Lives, deaths and statistics: The tragic story of Paroxetine

If your child/teenager, had significant mental health issues, and you felt that medication was something that might need to be used, you would expect it to have been tested to rigorous standards. 

After all, that is why drugs come with such a high price tag, the double blind RCT’s to ensure effiacy and safety.

But back in 2001, you would have been wrong when your GP/Psychiatrist suggested using paroxetine (“Paxil”). 

It began with a lie, a big, fat, juicy, and, as it turns out, a dangerous one.

In 2001, the Journal of the American Academy of Child & Adolescent Psychiatry (JAACAP) published a paper claiming the antidepressant paroxetine was “effective and well tolerated” for depressed teenagers.

But it wasn’t true.

GlaxoSmithKline (GSK – the makers of paroxetine) already knew their own trials showed no benefit over placebo and an increased risk of suicidal behaviour.

PROMPT 1
Copy, word for word, the part of the paroxetine passage that opens with the words containing "Lives, deaths and" and closes with "a dangerous one.".
PROMPT 2
Pick up the paroxetine passage after its final sentence and keep writing it.

SOURCE INFORMATION

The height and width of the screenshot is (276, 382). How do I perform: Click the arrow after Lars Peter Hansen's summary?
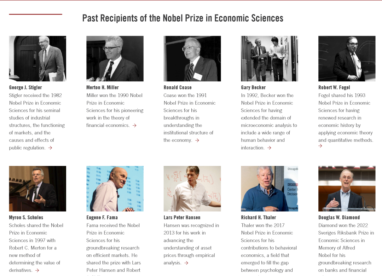click(186, 263)
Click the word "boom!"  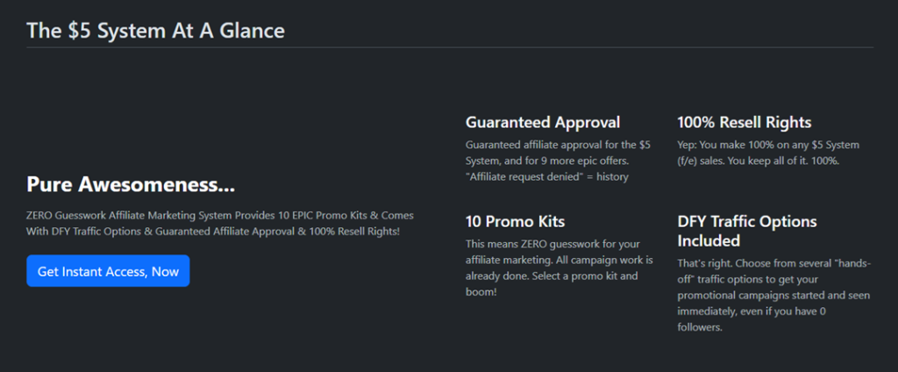pos(481,291)
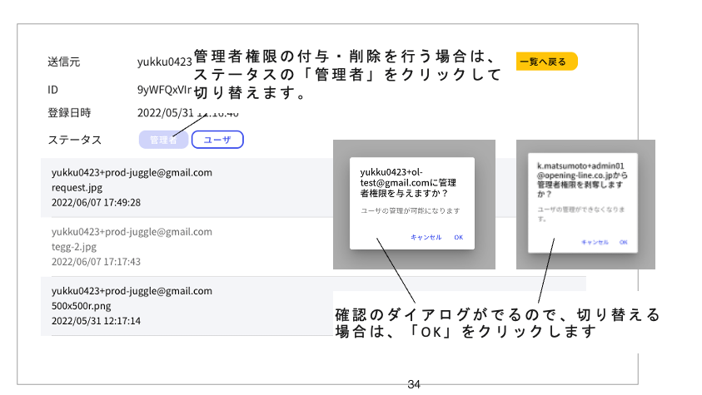The height and width of the screenshot is (395, 702).
Task: Click the timestamp 2022/06/07 17:17:43
Action: pyautogui.click(x=96, y=261)
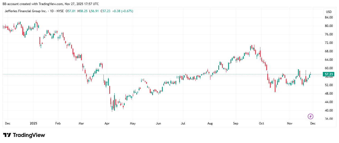
Task: Click the 84.00 price axis label
Action: (x=328, y=17)
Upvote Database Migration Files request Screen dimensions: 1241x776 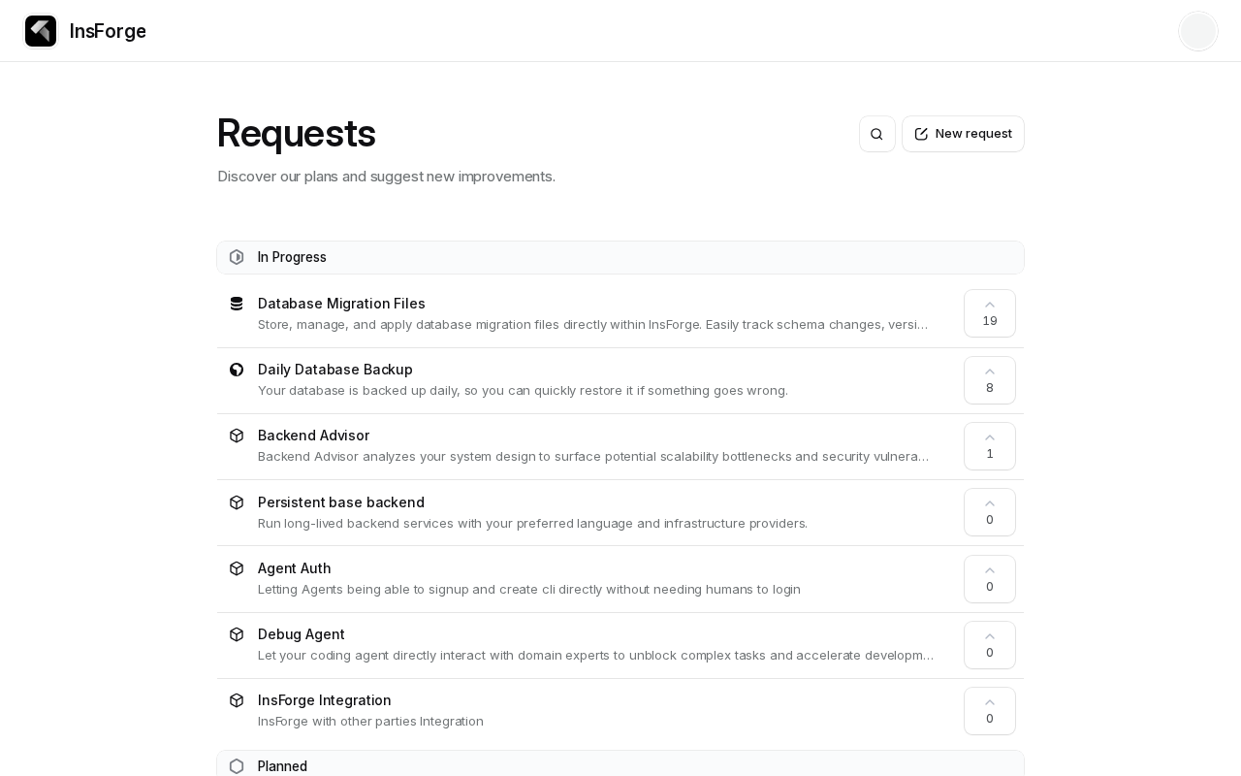[989, 313]
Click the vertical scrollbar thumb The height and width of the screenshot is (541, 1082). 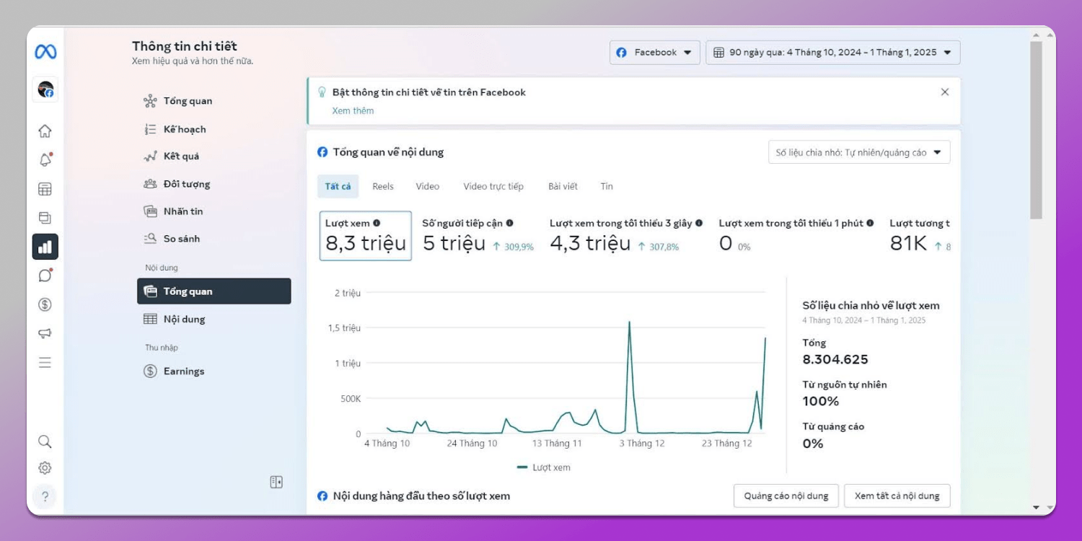[1036, 130]
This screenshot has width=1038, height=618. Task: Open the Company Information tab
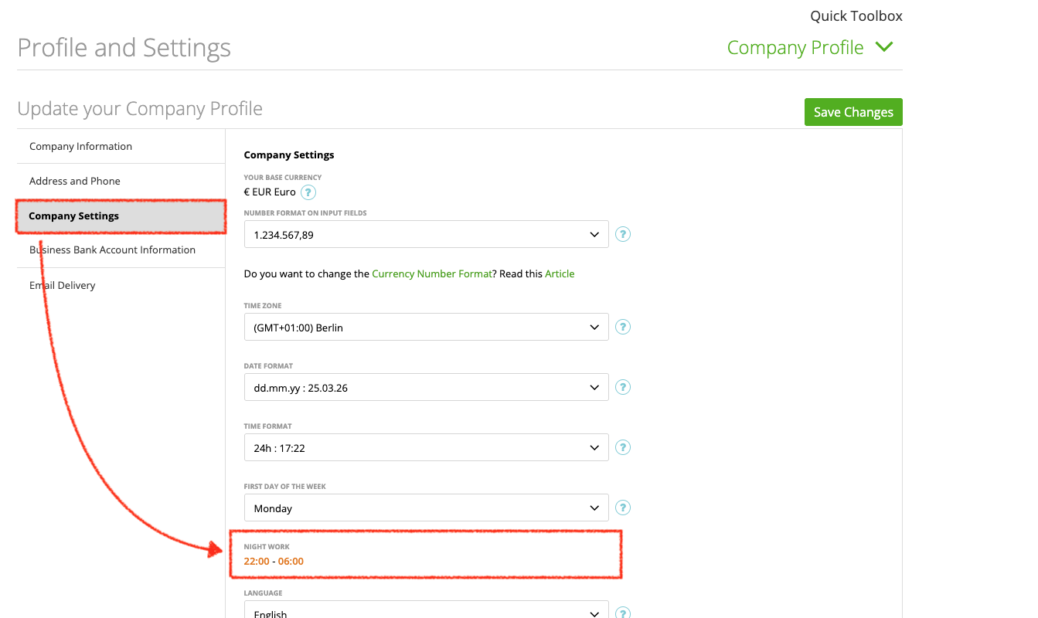(80, 146)
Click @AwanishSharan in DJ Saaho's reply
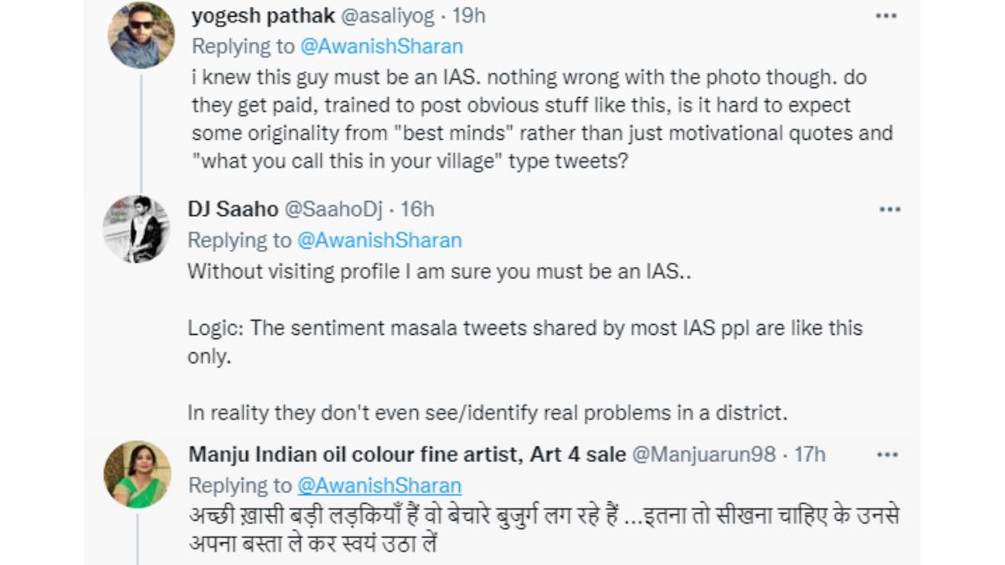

RESPONSE AREA 1
Lives, deaths and statistics: The tragic story of Paroxetine

If your child/teenager, had significant mental health issues, and you felt that medication was something that might need to be used, you would expect it to have been tested to rigorous standards. 

After all, that is why drugs come with such a high price tag, the double blind RCT’s to ensure effiacy and safety.

But back in 2001, you would have been wrong when your GP/Psychiatrist suggested using paroxetine (“Paxil”). 

It began with a lie, a big, fat, juicy, and, as it turns out, a dangerous one.

RESPONSE AREA 2
Instead of reporting the results honestly, the company hired a PR firm to ghostwrite a paper, used academics who never saw the raw data, and marketed the misleading article as proof that Paxil worked.

This became known as Study 329, one of the most notorious cases of scientific fraud in psychiatry.

For years, the article stayed in print, despite regulators world wide, noting an increased risk of suicide. 

Regulators issued warnings, but the journal refused to retract it. Thus Doctors kept citing it, prescribing it and young people were harmed, many died. 

Now, more than 20 years later, a lawyer is suing JAACAP and its publisher, arguing they knowingly sold and promoted a false scientific article that still misleads the public.

How GSK turned failure into success

GSK’s adolescent trial showed Paxil didn’t help. Internally, executives called the results “commercially unacceptable” and that disclosure of the poor efficacy data would “undermine the profile of paroxetine.”

So they rewrote the story: favourable outcomes were cherry-picked, negative data buried, and secondary measures inflated to claim success. The paper listed 22 authors; most never accessed the actual data.

Once the article appeared in print, GSK’s sales force distributed it to thousands of doctors as “proof” that Paxil worked in teens.

GSK used the published article to drive sales, earning over a billion dollars from the adolescent market in just three years.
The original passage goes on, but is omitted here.